■ Page extract ■
# # # #
Interview with Bill Black
Travis Strawn recently interviewed Bill Black for Seven Pillars Institute.
William (Bill) Black is a lawyer, academic, author, and a former bank regulator. He developed the concept of ‘control fraud‘, in which a business or national executive uses the entity she controls as a ‘weapon’ to commit fraud. Black was a central figure in exposing Congressional corruption during the Savings and Loan Crisis. Black is the author of, among others, The Best Way to Rob a Bank is to Own One: How Corporate Executives and Politicians Looted the S&L Industry. He is a columnist for the Huffington Post and writes on financial and political fraud and (legal and illegal) corruption. Black is currently an Associate Professor of Economics and Law at the University of Missouri-Kansas City in the Department of Economics and the School of Law. He was the Executive Director of the Institute for Fraud Prevention from 2005-2007 and previously taught at the LBJ School of Public Affairs at the University of Texas, and at Santa Clara University.
TRAVIS STRAWN: In your opinion, have the problems with the financial industry that led to the economic crisis been resolved?
WILLIAM BLACK: No
TS: Why do you think that is so?
WB: Because I think the fundamental causes were not addressed.
# # # #
■ Excerpted data ■
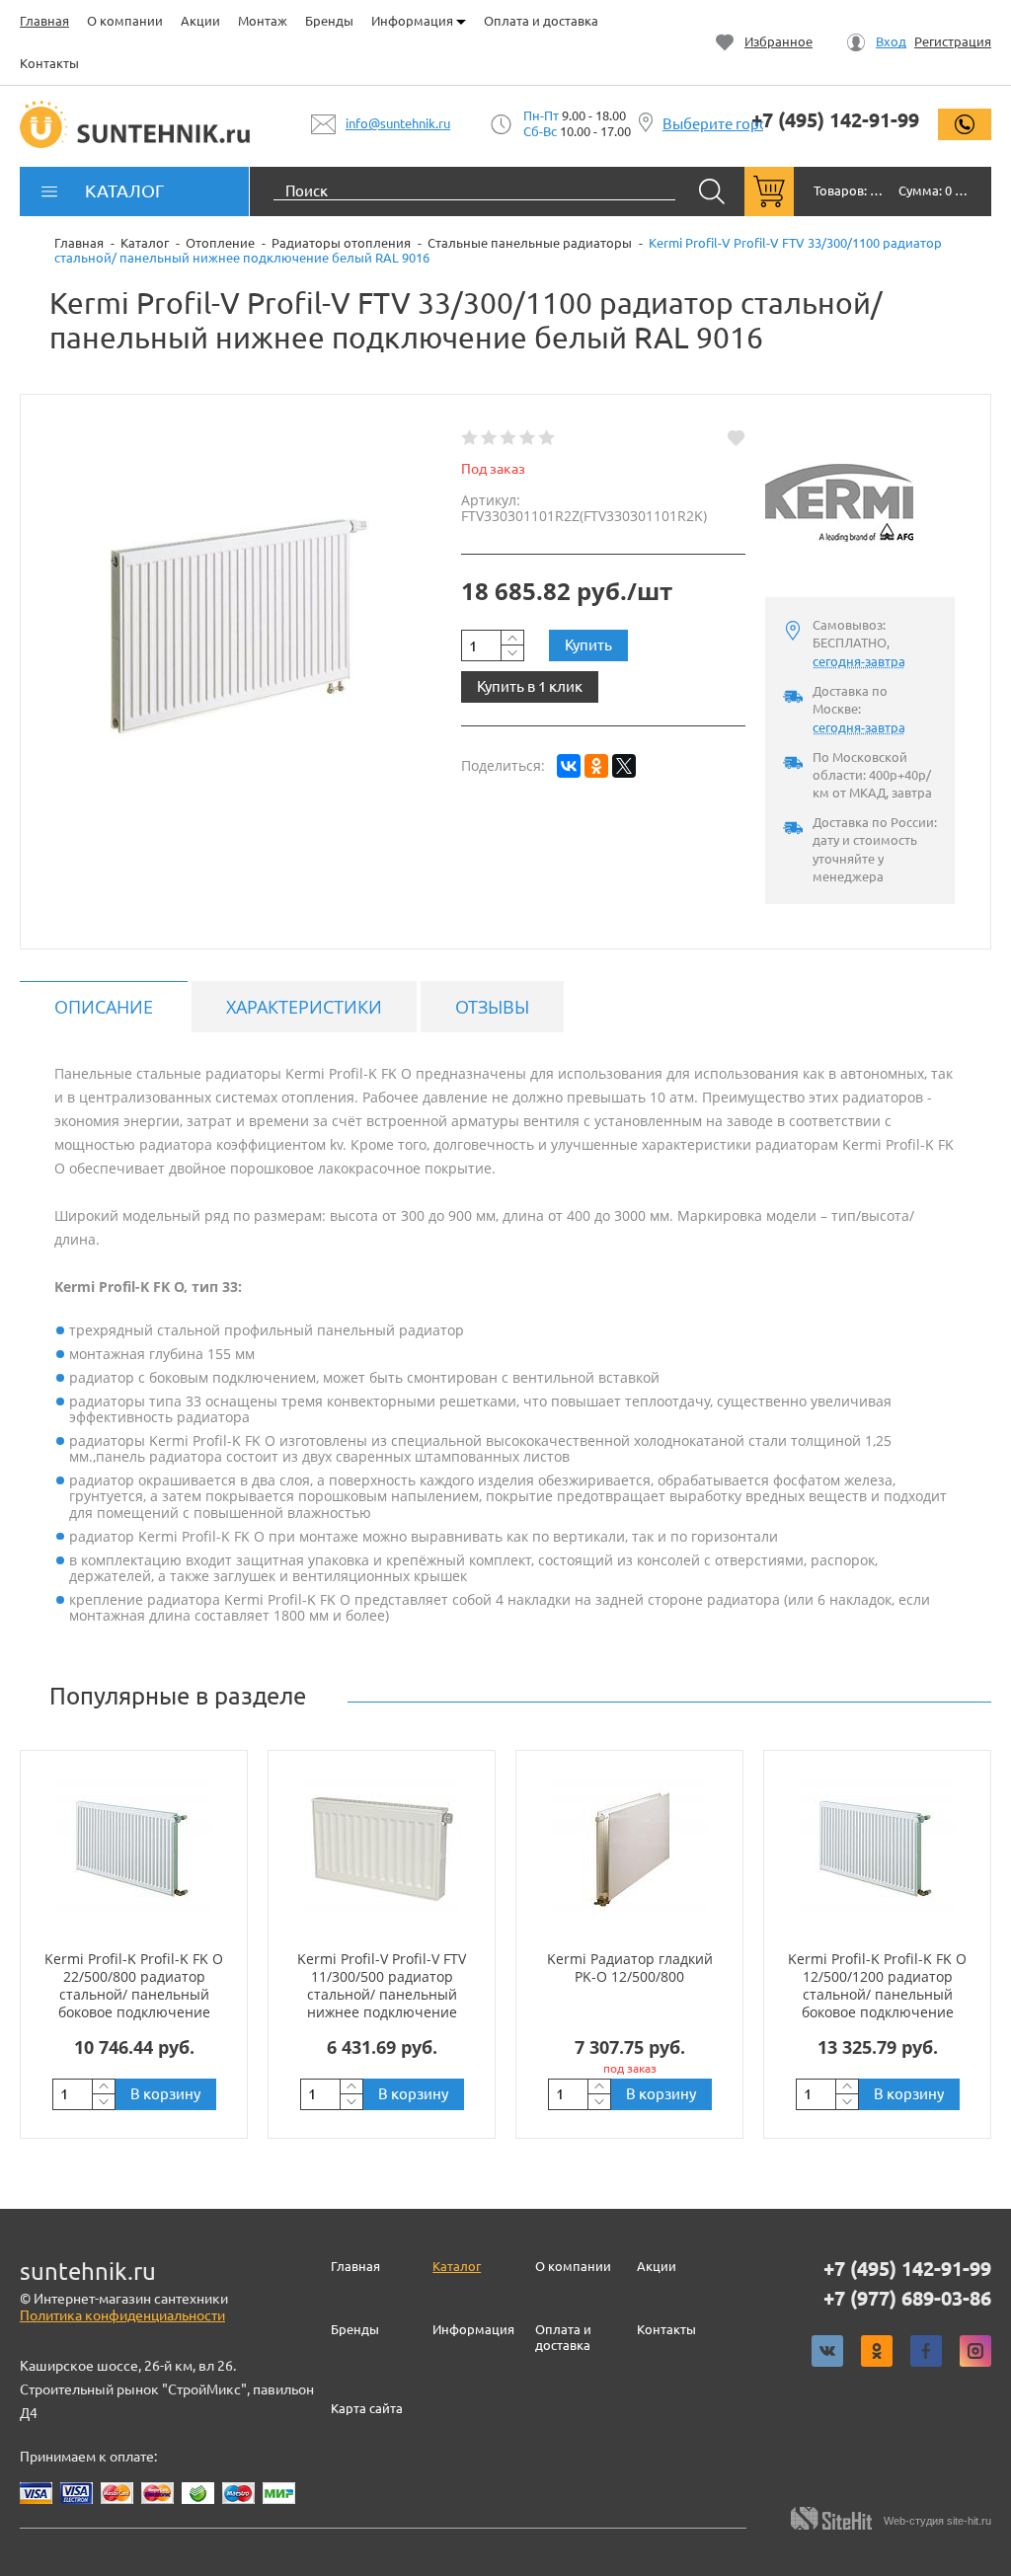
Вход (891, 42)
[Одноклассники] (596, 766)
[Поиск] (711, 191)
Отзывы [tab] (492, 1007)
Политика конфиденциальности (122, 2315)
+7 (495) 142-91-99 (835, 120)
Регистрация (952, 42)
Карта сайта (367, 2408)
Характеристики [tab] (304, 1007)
# # # #
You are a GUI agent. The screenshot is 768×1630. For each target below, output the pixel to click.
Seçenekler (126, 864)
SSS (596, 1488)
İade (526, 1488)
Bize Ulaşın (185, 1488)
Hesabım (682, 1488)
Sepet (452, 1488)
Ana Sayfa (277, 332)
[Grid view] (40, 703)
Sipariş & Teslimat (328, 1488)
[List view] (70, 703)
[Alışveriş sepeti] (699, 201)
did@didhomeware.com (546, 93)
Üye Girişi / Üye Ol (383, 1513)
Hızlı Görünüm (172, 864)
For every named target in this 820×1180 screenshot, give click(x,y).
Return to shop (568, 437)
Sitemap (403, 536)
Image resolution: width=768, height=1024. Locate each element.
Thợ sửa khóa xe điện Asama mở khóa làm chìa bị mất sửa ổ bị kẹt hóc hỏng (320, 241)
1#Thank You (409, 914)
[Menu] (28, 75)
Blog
# # # #
■ Requirement A ■
Repeat the passage of the Bill Black interview word for word, starting with "TRAVIS STRAWN: In" and going on through "that is so?".
■ Requirement B ■
Write what comes next in the Bill Black interview, picking up after its final line.

■ Reply A ■
TRAVIS STRAWN: In your opinion, have the problems with the financial industry that led to the economic crisis been resolved?
WILLIAM BLACK: No
TS: Why do you think that is so?

■ Reply B ■
TS: And the causes being?
WB: The fundamental causes as I see it are: we have created intensely criminogenic environments, and we have done this through a combination of the three D’s: deregulation, de-supervision, and de-facto decriminalization. And we have created the criminogenic environments through modern executive compensation.
TS: What do you think remains to be done on those issues?
WB: Well in some sense everything, because not very much was done on any of those things. Take the de-facto decriminalization. There still are no prosecutions of any of the elite criminals that drove the crisis. In terms of de-supervision, in general the people that screwed up as regulators were promoted, as opposed to being replaced by vigorous supervisors. In terms of reregulation there’s been some, obviously the Dodd-Frank bill, but it doesn’t address the key factors producing the criminogenic environment, so I don’t think it will solve the problem. Indeed we continue to be strong supporters overall of the race to the bottom theory of regulation, typically with the city of London in finance, in which we have to “win a competition in laxity”. That’s the dynamic that produces an aggressions dynamic in which bad regulation drives good regulation out of the marketplace. That ends up being very criminogenic and of course we have one candidate [Mitt Romney] saying he is going to repeal all of Dodd-Frank if he is elected.
TS: What do you think of the Dodd-Frank financial reform bill as a means to regulate the financial industry in general and about the Volker rule against proprietary trading in particular?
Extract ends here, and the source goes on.